---------- AVAILABLE DATA

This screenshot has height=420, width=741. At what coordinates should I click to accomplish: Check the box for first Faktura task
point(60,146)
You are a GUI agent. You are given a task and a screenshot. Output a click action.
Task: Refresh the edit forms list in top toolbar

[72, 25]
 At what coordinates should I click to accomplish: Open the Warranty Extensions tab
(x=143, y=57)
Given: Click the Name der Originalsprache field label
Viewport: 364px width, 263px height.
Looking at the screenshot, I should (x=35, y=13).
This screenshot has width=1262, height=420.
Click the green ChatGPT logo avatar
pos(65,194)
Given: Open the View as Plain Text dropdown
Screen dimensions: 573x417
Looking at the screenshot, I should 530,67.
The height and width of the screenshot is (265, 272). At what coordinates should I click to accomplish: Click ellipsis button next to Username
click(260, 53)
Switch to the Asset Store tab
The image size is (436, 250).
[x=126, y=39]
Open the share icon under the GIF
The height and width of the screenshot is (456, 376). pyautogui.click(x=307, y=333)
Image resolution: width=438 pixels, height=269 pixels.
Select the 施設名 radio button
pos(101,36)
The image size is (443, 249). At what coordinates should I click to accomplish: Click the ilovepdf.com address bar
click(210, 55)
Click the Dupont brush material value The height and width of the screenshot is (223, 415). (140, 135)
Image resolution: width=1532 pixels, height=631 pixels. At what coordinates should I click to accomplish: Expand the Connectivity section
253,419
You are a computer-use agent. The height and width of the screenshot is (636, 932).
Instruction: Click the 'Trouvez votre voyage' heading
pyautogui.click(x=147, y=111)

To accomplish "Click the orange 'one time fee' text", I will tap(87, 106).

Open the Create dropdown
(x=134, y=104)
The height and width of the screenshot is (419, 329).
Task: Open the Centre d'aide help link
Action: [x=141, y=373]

--------------------

## INSTRUCTIONS TO FOLLOW
Write the records out once more. Each line must match.

## EXPECTED OUTPUT
This screenshot has height=420, width=741. At what coordinates should I click to accomplish: Check the box for first Faktura task
point(60,146)
You are a GUI agent. You are given a task and a screenshot. Output a click action.
Task: Refresh the edit forms list in top toolbar

[72, 25]
 At what coordinates should I click to accomplish: Open the Warranty Extensions tab
(x=143, y=57)
Given: Click the Name der Originalsprache field label
Viewport: 364px width, 263px height.
Looking at the screenshot, I should (x=35, y=13).
This screenshot has width=1262, height=420.
Click the green ChatGPT logo avatar
pos(65,194)
Given: Open the View as Plain Text dropdown
Screen dimensions: 573x417
Looking at the screenshot, I should 530,67.
The height and width of the screenshot is (265, 272). At what coordinates should I click to accomplish: Click ellipsis button next to Username
click(260, 53)
Switch to the Asset Store tab
The image size is (436, 250).
[x=126, y=39]
Open the share icon under the GIF
The height and width of the screenshot is (456, 376). pyautogui.click(x=307, y=333)
Image resolution: width=438 pixels, height=269 pixels.
Select the 施設名 radio button
pos(101,36)
The image size is (443, 249). At what coordinates should I click to accomplish: Click the ilovepdf.com address bar
click(210, 55)
Click the Dupont brush material value The height and width of the screenshot is (223, 415). (140, 135)
Image resolution: width=1532 pixels, height=631 pixels. At what coordinates should I click to accomplish: Expand the Connectivity section
253,419
You are a computer-use agent. The height and width of the screenshot is (636, 932).
Instruction: Click the 'Trouvez votre voyage' heading
pyautogui.click(x=147, y=111)

To accomplish "Click the orange 'one time fee' text", I will tap(87, 106).

Open the Create dropdown
(x=134, y=104)
The height and width of the screenshot is (419, 329).
Task: Open the Centre d'aide help link
Action: [x=141, y=373]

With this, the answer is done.